* **Set task A**
Translate this sentence from the article on European industrial production into French: "The last time European industry was falling at this rate was the last time all of Europe was in recession (2012-13)."
* **Set task B**
According to Eurostat, as reported in the article on European industrial production, by what percentage did Industrial Production across the Continent decline year-over-year in November 2018?
* **Set task C**
Return the passage of the article on European industrial production starting at "According to Eurostat, Industrial" and ending at "of realistic interpretations.".

[Begin Source]

Goods require money to finance both their production as well as their movements. They need oil and energy for the same reasons. If oil and money markets were drastically awful for a few months before December, and then purely chaotic during December, Mario Draghi of all people should’ve been paying attention. China put up some bad trade numbers for last month, but Europe’s goods downturn came first.

According to Eurostat, Industrial Production across the Continent declined by an alarming 3.2% year-over-year in November 2018. The minus sign was expected, especially when considering what DeStatis reported for IP in Germany last week. And though the Germans may be leading the decline, this latest update shows just how widespread the downturn has already become.

Europe Industrial Production 2013-2018

Europe Industrial Production 2013-2018

- Click to enlarge

You just don’t see 3% drops out of European IP. The occasional small minus may be expected here and there, but when you get to 3% and worse it’s of a scale that dramatically reduces the number of realistic interpretations.

The last time European industry was falling at this rate was the last time all of Europe was in recession (2012-13).

Where Mario Draghi comes into it is how this isn’t a new development, only the speed of contraction is. The European economy has been slowing all year, dating back to the last few months of 2017 (when eurodollar irregularity really kicked up). Every one of the ECB’s policymakers has been trying to downplay and dismiss the deceleration all throughout.

Europe Industrial Production 2007-2018

(see more posts on Eurozone Industrial Production, )
Europe Industrial Production 2007-2018

- Click to enlarge

They’ve even gone so far as to terminate their PSPP asset purchase (also called QE) in an intentional display of confidence. The reason? This is all just transitory stuff, nothing to get too worked up over. A small retrenchment from a rapidly booming economy isn’t necessarily a bad thing, Draghi has said.

[End Source]
[Begin Recorded information]

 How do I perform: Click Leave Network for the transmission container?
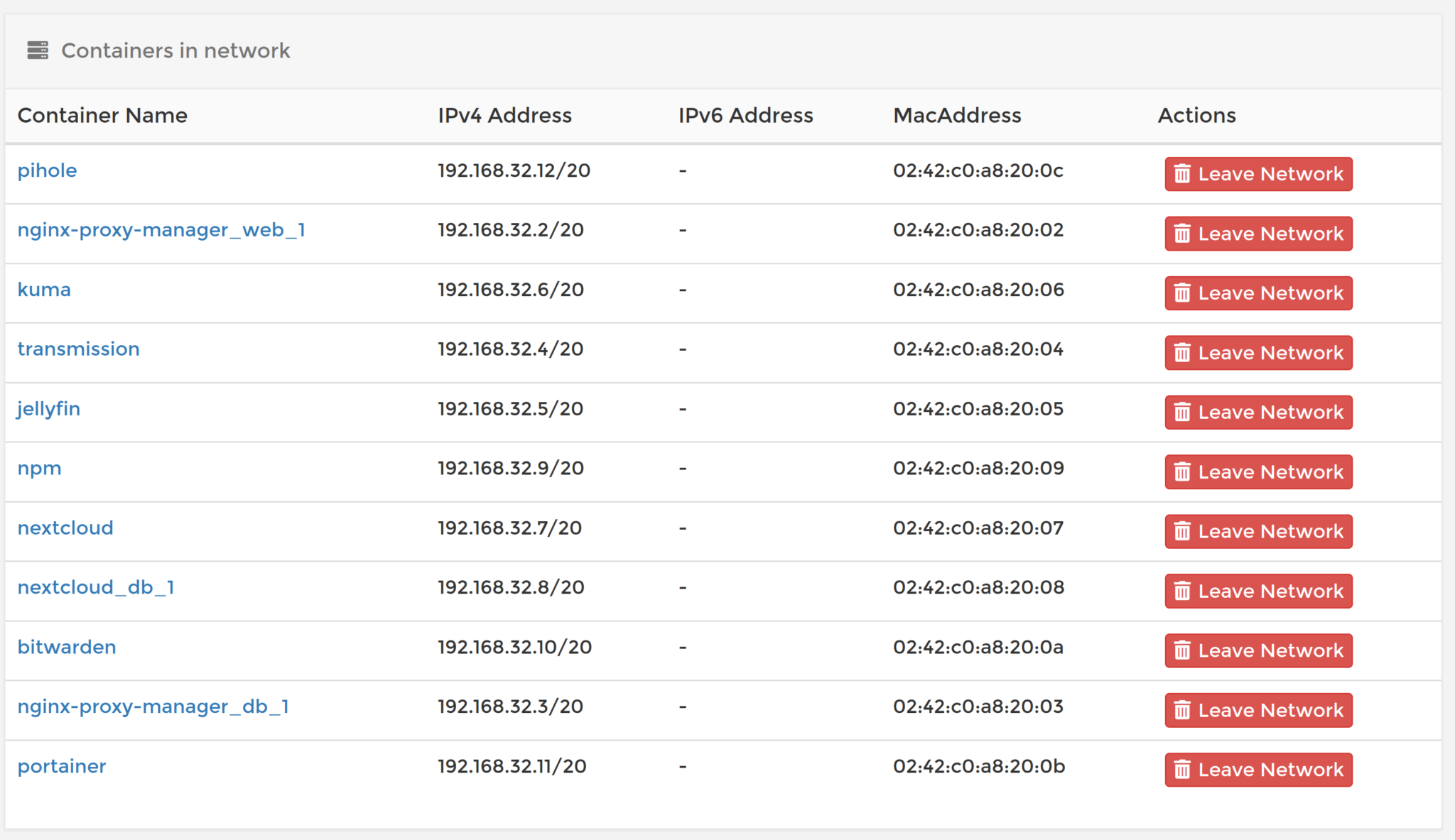click(1258, 353)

[End Recorded information]

* **Exercise output A**
La dernière fois que l'industrie européenne reculait à ce rythme, c'était la dernière fois que l'Europe tout entière était en récession (2012-13).

* **Exercise output B**
3.2%

* **Exercise output C**
According to Eurostat, Industrial Production across the Continent declined by an alarming 3.2% year-over-year in November 2018. The minus sign was expected, especially when considering what DeStatis reported for IP in Germany last week. And though the Germans may be leading the decline, this latest update shows just how widespread the downturn has already become.

Europe Industrial Production 2013-2018

Europe Industrial Production 2013-2018

- Click to enlarge

You just don’t see 3% drops out of European IP. The occasional small minus may be expected here and there, but when you get to 3% and worse it’s of a scale that dramatically reduces the number of realistic interpretations.